Prompt - In the data below, which lines hold the word "named"? Copy them.

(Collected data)
Start of Block
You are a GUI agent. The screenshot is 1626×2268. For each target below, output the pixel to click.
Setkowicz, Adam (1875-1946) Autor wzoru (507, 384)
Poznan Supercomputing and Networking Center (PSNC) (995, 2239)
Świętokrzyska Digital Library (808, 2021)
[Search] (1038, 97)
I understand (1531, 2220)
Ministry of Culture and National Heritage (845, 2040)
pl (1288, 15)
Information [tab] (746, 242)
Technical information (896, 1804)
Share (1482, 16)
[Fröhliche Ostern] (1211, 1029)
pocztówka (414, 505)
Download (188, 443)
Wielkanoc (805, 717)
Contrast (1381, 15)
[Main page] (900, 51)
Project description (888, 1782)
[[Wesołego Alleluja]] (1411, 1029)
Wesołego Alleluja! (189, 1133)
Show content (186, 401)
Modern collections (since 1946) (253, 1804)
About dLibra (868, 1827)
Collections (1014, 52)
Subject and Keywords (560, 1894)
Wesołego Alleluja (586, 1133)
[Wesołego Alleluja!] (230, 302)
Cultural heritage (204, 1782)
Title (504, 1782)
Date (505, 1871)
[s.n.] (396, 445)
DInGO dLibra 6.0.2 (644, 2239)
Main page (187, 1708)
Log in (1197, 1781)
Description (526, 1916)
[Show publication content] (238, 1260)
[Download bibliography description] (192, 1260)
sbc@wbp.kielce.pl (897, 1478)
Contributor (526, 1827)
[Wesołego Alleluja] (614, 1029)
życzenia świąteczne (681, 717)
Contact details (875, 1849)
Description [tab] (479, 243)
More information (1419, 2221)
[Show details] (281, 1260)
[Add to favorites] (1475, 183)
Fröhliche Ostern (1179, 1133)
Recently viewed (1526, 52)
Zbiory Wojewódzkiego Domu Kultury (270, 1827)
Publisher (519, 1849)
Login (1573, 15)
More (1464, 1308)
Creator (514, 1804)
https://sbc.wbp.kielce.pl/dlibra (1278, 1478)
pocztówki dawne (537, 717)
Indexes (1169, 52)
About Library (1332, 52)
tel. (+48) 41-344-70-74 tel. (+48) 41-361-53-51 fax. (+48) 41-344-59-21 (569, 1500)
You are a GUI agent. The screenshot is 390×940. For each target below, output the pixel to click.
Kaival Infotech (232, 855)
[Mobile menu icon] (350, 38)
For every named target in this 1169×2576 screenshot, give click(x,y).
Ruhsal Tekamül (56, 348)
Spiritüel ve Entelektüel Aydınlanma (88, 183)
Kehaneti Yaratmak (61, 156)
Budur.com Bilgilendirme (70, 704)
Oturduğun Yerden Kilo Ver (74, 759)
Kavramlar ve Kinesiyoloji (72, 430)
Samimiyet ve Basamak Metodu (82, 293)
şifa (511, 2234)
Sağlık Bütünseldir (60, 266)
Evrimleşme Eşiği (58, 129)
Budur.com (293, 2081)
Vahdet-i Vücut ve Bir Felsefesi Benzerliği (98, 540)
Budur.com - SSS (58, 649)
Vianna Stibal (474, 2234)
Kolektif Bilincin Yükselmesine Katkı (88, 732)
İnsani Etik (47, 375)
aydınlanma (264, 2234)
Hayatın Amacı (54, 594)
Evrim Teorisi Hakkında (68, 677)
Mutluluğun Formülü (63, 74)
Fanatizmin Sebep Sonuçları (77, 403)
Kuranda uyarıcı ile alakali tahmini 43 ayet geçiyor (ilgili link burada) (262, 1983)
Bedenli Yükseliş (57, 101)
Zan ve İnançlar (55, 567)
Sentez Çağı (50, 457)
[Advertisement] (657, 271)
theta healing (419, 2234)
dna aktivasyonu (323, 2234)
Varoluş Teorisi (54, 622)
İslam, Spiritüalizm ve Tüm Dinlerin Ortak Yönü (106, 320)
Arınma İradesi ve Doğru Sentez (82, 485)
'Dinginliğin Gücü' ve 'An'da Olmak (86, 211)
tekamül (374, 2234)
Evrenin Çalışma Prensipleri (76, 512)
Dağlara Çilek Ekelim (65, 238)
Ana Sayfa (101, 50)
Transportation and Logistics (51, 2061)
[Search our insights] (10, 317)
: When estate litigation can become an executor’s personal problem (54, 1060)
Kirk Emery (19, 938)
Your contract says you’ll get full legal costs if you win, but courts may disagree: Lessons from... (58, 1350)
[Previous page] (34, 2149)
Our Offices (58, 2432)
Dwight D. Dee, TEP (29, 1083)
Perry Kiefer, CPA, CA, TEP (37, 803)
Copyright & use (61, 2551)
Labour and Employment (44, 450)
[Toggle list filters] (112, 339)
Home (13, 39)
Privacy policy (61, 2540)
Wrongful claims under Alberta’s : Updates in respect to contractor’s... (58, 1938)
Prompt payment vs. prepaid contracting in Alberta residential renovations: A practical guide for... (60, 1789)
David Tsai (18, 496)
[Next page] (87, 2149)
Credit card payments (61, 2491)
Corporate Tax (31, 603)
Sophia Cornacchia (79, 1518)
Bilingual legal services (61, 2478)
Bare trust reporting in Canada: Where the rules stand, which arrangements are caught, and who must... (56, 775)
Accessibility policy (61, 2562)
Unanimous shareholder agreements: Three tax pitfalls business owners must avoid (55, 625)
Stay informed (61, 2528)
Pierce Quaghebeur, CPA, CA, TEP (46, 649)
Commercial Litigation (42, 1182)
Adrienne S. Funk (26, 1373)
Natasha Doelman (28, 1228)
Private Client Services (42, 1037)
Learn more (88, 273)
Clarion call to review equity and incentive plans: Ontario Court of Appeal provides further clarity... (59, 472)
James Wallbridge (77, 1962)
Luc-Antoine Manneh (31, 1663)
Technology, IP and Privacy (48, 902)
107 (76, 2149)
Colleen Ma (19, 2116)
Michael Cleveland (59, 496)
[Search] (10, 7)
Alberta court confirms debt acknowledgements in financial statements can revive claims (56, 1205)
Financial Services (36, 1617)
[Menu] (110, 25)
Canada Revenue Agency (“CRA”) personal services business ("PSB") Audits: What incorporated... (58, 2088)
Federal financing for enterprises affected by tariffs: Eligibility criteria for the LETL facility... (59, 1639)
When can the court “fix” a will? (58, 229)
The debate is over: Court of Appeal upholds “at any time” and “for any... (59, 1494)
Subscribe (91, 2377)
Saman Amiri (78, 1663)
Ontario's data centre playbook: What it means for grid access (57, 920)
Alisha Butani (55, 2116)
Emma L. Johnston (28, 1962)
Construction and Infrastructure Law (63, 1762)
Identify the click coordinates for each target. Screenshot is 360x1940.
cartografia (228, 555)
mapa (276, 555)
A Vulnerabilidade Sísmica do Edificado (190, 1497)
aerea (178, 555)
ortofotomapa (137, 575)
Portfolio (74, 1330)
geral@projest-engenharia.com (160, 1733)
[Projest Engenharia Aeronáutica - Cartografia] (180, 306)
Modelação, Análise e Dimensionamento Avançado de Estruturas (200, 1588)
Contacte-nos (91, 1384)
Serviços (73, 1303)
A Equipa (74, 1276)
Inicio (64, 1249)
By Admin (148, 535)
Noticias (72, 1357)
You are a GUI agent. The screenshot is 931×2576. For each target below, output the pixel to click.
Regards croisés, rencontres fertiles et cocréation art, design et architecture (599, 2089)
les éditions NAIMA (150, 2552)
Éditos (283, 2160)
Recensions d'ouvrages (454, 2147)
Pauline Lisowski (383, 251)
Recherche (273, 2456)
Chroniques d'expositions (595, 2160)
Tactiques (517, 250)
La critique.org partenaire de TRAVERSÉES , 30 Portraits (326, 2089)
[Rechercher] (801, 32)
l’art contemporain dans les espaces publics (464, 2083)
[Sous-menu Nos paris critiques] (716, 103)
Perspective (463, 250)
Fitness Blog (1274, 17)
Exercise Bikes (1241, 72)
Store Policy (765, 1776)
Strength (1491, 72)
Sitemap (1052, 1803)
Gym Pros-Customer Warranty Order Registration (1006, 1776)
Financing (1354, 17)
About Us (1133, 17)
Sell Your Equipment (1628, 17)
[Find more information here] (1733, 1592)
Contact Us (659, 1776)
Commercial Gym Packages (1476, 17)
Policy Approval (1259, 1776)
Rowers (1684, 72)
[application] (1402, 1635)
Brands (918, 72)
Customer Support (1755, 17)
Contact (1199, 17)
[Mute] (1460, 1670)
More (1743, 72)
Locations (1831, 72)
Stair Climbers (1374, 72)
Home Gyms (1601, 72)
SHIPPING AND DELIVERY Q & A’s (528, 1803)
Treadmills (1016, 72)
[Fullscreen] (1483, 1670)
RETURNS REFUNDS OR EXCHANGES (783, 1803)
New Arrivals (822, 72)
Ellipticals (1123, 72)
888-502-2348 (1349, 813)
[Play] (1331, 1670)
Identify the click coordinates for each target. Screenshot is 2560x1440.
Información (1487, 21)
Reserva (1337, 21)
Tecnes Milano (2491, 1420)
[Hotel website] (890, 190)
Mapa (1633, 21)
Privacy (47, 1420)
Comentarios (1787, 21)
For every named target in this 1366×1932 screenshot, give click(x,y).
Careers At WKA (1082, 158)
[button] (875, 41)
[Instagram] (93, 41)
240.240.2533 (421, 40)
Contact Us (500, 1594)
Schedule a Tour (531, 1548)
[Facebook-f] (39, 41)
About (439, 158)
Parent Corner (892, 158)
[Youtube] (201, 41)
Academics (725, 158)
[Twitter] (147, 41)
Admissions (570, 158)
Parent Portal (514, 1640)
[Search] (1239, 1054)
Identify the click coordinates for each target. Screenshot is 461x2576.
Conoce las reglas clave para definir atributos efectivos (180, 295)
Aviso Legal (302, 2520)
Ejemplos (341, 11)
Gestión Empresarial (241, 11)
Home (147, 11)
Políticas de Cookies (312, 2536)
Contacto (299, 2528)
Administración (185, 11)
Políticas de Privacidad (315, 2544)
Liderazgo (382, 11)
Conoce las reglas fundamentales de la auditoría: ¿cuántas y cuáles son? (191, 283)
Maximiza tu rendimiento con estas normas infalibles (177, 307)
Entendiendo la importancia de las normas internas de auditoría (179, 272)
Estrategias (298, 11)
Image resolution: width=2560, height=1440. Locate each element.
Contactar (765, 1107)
End of Block
Expected output -
For every named target in this 1169×2576 screenshot, give click(x,y).
For every named target in this 1366×1932 screenshot, give click(x,y).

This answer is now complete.